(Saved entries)
# # # # # # #
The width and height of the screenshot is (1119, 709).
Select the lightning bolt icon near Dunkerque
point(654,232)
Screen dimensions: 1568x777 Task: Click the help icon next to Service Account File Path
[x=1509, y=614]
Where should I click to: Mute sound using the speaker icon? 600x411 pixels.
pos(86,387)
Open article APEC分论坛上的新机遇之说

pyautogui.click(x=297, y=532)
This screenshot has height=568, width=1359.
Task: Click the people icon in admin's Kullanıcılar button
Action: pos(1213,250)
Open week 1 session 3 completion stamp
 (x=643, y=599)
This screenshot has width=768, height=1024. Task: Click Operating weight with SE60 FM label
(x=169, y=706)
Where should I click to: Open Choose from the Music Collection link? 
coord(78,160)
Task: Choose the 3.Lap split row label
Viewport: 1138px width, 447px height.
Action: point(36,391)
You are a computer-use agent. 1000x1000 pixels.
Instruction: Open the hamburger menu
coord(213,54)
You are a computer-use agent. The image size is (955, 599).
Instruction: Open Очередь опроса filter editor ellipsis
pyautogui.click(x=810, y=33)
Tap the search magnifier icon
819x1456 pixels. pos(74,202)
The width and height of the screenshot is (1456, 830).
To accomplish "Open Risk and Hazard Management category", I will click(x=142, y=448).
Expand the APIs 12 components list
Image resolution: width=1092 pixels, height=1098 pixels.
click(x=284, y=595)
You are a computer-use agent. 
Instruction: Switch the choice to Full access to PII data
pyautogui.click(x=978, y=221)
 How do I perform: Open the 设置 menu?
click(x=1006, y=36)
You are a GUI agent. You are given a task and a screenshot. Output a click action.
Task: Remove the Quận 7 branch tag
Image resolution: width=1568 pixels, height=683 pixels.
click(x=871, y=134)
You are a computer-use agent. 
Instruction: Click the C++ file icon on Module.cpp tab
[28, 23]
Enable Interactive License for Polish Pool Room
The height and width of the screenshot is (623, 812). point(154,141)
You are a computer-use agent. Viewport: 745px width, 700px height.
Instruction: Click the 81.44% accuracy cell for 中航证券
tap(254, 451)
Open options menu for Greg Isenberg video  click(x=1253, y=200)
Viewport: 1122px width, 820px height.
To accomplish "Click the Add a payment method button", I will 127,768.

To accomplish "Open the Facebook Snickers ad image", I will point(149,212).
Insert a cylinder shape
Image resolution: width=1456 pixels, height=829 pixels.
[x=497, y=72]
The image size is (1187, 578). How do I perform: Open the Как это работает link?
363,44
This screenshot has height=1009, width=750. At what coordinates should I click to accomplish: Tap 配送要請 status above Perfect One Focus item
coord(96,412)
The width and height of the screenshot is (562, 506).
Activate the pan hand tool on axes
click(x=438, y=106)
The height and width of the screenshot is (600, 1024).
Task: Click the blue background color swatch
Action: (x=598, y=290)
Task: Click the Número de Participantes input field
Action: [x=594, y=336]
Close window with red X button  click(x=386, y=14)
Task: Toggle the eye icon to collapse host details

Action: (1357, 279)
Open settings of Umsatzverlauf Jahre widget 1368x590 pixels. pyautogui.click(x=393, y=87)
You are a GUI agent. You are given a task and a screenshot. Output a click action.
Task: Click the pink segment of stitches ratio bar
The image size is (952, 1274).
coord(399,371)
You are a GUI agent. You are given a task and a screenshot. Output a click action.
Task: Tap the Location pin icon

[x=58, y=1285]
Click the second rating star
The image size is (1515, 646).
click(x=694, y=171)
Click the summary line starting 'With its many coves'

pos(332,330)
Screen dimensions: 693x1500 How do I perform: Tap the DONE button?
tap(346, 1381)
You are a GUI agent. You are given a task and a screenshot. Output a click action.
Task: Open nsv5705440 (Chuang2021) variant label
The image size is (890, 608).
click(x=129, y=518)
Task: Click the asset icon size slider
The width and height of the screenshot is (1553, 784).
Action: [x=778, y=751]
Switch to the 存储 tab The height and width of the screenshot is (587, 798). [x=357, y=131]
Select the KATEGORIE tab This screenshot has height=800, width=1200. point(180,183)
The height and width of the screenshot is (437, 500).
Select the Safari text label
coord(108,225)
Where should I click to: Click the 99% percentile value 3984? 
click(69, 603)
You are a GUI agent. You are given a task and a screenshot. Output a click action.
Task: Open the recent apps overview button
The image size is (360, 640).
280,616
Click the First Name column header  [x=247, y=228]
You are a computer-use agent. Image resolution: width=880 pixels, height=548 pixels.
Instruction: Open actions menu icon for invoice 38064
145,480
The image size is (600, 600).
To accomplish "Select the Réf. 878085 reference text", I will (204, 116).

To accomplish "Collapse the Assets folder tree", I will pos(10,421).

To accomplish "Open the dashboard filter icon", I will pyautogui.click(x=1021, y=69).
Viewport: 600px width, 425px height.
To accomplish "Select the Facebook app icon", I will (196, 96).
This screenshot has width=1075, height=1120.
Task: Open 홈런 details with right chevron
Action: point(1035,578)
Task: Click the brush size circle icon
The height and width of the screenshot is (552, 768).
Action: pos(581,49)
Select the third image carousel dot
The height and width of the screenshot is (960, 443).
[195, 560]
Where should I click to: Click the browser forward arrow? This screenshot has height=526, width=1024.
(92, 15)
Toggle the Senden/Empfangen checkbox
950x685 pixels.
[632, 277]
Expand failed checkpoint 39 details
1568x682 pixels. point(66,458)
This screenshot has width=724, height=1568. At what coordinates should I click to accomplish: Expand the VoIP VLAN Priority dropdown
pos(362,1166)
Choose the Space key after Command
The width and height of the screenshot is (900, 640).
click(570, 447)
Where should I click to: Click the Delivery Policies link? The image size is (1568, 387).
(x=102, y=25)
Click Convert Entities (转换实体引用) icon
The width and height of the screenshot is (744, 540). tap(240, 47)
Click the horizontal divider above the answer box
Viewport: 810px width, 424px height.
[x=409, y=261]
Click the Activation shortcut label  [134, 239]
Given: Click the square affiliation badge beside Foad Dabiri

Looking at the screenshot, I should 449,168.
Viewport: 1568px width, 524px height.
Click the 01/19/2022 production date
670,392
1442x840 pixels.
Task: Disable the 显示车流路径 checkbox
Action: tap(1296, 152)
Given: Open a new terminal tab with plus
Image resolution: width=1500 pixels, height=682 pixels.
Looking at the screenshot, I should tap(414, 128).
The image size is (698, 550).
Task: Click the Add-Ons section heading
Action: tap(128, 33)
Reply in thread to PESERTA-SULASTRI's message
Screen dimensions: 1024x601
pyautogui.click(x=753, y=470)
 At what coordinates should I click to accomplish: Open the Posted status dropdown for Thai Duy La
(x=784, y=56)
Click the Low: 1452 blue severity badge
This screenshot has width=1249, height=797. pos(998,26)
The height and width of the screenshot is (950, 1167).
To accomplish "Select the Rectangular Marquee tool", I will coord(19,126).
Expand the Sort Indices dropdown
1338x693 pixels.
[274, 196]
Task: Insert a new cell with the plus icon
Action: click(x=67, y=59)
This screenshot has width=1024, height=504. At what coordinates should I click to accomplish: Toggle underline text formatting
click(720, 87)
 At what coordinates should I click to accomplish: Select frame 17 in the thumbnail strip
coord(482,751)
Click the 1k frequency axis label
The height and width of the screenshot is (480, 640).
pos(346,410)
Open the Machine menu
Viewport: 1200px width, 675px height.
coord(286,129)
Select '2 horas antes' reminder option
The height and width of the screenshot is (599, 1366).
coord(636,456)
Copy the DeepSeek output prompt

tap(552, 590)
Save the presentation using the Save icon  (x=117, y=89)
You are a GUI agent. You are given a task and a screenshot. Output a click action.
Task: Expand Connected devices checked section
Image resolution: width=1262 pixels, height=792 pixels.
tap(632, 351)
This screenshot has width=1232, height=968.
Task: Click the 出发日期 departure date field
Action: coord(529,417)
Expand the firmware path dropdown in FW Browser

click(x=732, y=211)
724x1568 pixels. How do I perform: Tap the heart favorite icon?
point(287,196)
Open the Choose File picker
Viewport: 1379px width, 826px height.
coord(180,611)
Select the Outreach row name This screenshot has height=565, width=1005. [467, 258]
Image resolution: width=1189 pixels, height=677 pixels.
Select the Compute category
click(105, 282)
# # # # # # #
- What is expected -
The answer must hold only the lines from the first line of the data through the line bearing "The width and height of the screenshot is (1456, 830).", returned exactly.

- The completed task -
The width and height of the screenshot is (1119, 709).
Select the lightning bolt icon near Dunkerque
point(654,232)
Screen dimensions: 1568x777 Task: Click the help icon next to Service Account File Path
[x=1509, y=614]
Where should I click to: Mute sound using the speaker icon? 600x411 pixels.
pos(86,387)
Open article APEC分论坛上的新机遇之说

pyautogui.click(x=297, y=532)
This screenshot has height=568, width=1359.
Task: Click the people icon in admin's Kullanıcılar button
Action: pos(1213,250)
Open week 1 session 3 completion stamp
 (x=643, y=599)
This screenshot has width=768, height=1024. Task: Click Operating weight with SE60 FM label
(x=169, y=706)
Where should I click to: Open Choose from the Music Collection link? 
coord(78,160)
Task: Choose the 3.Lap split row label
Viewport: 1138px width, 447px height.
Action: point(36,391)
You are a computer-use agent. 1000x1000 pixels.
Instruction: Open the hamburger menu
coord(213,54)
You are a computer-use agent. The image size is (955, 599).
Instruction: Open Очередь опроса filter editor ellipsis
pyautogui.click(x=810, y=33)
Tap the search magnifier icon
819x1456 pixels. pos(74,202)
The width and height of the screenshot is (1456, 830).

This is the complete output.